I am getting ready to install a dust collection system in my basement. I have a HF 2HP collector and have recently acquired a bunch of assorted fittings, flex hose, and blast gates. All the fittings and hose are the 4" black ones that Rockler carries. I have a run of about 30' with 5 tools and a sweep pipe. I plan on using the thin wall PVC sewer/drain pipe. My questions are:
1. Will the black fittings I have fit into the SDR pipe? Or will I have to use those black rubber connector boots? I think those boot are about $8.00 each.
2. My Lowes store carries both the green SDR pipe and the white SDR pipe. The white is about $4.00 less then the green. Will either work or is one better then the other?
Any help would be appreciated I have never installed or used a dust collecting system before.


----------



## Fred Hargis (Apr 28, 2012)

Go with the pipe that's the cheapest, it's plenty strong for DC systems. The only thing may be if one is more smooth on the inner surface. Smoothness is good. I'm thinking the Rockler stuff is the typical DC assortment, and if true...nothing will fit. Your friend will be duct tape, maybe wooden donuts, small pieces of PVC, slitted ends with band clamps, and on and on. One thing I did to make the black DC fitting fit the S&D was cut a 1.5" long piece of straight PVC...then cut about 1" from the side. Squeeze this c piece down until it forms a circle and put it between the fitting and the pipe (hope that made sense). Use sheet metal screws to hold pieces together (short ones, so they don't project too far into the pipe) and silicon to seal the joints.
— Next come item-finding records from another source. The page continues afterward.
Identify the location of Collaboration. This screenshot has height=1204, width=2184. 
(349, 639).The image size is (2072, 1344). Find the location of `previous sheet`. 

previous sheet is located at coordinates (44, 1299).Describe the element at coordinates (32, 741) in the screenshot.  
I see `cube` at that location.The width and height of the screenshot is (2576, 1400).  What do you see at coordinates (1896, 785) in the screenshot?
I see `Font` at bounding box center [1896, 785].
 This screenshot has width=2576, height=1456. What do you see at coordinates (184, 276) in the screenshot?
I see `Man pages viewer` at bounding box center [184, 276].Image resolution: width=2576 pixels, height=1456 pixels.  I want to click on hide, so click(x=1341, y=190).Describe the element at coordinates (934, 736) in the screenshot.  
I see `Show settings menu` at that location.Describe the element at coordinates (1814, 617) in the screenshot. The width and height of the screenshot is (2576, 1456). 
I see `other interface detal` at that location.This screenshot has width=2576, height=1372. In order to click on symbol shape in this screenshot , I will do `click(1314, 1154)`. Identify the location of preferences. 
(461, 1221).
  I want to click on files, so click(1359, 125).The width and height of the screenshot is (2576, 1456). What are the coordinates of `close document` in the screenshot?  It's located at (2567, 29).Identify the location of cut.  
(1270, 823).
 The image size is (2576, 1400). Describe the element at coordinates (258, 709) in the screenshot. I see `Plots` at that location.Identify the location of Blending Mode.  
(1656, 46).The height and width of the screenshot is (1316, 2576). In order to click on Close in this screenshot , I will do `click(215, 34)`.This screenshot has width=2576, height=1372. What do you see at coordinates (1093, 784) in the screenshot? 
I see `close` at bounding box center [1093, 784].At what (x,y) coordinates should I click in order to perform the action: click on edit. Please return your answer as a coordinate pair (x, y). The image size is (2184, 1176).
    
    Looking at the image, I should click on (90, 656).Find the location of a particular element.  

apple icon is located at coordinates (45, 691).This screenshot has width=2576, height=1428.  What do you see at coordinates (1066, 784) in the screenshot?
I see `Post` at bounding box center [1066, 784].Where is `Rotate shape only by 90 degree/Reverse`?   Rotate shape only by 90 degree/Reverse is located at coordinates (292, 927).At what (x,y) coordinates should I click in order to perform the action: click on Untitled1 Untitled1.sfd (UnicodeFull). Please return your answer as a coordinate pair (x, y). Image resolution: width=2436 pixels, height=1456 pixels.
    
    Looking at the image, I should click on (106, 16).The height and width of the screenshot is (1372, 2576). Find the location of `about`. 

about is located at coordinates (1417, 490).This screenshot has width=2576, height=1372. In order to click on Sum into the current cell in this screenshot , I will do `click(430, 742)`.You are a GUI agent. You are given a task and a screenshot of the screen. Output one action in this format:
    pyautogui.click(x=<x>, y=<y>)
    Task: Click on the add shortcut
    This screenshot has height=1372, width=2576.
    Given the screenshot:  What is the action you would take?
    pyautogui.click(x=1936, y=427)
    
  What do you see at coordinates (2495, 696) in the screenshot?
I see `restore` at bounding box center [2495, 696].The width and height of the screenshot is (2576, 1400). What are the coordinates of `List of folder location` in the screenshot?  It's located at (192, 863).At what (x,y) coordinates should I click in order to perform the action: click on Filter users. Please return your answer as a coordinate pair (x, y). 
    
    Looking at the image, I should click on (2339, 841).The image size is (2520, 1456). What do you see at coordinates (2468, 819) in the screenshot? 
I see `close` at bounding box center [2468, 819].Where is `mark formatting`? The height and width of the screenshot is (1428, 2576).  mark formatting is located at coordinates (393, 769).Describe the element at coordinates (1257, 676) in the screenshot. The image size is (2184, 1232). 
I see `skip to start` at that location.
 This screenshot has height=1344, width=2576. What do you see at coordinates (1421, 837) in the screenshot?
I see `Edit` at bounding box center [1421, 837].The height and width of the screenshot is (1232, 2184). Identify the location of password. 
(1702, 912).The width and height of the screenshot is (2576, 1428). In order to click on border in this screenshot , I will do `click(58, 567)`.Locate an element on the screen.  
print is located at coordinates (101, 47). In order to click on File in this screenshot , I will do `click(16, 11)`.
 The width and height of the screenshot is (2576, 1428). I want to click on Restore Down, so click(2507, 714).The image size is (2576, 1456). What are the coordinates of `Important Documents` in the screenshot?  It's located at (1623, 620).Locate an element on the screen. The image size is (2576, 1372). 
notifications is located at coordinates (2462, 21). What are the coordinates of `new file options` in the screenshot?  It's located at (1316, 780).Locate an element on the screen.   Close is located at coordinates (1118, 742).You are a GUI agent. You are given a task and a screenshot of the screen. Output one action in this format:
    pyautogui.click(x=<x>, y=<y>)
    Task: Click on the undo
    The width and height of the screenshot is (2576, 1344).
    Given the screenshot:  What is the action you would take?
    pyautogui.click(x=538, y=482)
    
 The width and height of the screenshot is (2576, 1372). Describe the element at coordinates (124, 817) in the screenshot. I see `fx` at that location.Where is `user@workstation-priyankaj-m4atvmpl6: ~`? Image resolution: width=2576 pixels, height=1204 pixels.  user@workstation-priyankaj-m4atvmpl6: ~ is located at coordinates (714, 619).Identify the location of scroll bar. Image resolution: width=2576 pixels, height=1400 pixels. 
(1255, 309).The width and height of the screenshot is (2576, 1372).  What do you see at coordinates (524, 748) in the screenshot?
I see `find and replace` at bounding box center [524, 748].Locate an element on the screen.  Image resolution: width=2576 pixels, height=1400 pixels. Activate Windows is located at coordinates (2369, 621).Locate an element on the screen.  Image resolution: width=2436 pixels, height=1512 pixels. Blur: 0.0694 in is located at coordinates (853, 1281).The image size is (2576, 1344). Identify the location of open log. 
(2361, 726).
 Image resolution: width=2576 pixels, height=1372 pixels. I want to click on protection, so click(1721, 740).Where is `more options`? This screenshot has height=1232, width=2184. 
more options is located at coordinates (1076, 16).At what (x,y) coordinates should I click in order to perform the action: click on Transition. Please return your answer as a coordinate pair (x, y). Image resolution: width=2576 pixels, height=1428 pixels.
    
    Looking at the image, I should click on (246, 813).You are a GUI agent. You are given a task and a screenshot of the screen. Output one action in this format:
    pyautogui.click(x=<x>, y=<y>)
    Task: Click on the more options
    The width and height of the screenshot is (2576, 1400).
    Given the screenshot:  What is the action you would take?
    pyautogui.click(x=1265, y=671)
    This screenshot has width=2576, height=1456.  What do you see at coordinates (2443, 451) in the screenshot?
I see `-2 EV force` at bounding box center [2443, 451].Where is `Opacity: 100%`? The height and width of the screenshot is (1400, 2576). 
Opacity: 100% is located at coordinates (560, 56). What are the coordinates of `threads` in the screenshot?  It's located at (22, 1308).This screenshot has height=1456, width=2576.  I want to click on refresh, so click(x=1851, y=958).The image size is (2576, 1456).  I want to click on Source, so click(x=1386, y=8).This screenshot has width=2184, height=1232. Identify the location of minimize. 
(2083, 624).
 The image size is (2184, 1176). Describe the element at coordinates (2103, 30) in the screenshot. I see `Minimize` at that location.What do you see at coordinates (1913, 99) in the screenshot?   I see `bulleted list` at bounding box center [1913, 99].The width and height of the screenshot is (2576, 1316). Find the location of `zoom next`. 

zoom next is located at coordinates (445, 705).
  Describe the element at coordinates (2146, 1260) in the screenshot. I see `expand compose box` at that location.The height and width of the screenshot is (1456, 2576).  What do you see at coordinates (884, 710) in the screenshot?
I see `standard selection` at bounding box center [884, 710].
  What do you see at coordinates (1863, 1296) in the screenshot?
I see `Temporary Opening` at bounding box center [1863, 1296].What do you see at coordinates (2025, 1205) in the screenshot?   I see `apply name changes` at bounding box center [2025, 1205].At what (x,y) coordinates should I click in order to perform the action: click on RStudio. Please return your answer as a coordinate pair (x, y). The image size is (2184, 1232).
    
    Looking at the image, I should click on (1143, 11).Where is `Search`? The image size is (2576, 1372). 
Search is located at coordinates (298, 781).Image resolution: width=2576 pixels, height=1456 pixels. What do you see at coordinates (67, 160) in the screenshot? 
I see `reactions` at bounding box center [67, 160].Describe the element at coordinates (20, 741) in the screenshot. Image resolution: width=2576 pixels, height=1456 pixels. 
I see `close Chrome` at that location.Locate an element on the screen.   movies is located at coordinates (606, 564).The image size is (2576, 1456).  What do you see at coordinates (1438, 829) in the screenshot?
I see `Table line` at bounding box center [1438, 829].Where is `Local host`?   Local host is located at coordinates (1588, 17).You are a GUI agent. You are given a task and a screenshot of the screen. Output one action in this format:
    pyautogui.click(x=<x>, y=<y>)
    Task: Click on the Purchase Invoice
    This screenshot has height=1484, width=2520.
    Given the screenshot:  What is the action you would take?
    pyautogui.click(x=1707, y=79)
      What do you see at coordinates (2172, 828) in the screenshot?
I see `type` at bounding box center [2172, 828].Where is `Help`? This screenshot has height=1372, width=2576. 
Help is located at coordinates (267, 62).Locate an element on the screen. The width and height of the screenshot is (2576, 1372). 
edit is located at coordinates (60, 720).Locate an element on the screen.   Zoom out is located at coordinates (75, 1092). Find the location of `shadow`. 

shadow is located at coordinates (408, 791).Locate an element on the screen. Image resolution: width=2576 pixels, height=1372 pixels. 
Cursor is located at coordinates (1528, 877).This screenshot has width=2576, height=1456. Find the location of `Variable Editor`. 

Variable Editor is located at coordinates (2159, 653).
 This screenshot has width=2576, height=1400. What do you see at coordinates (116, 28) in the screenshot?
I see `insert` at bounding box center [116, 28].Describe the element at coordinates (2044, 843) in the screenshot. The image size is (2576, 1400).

But those rubber boots can be costly and frankly don't work any better than any of the home made/cobbled together approach (IMHO).


----------



## Marv (Nov 30, 2008)

A little heat from a heat gun allowed me to fit the standard 4" fittings into the 4" S/D pipe from Lowes/Home Depot...










The blast gates have tapered ends so I was able to get those in without any heat..


----------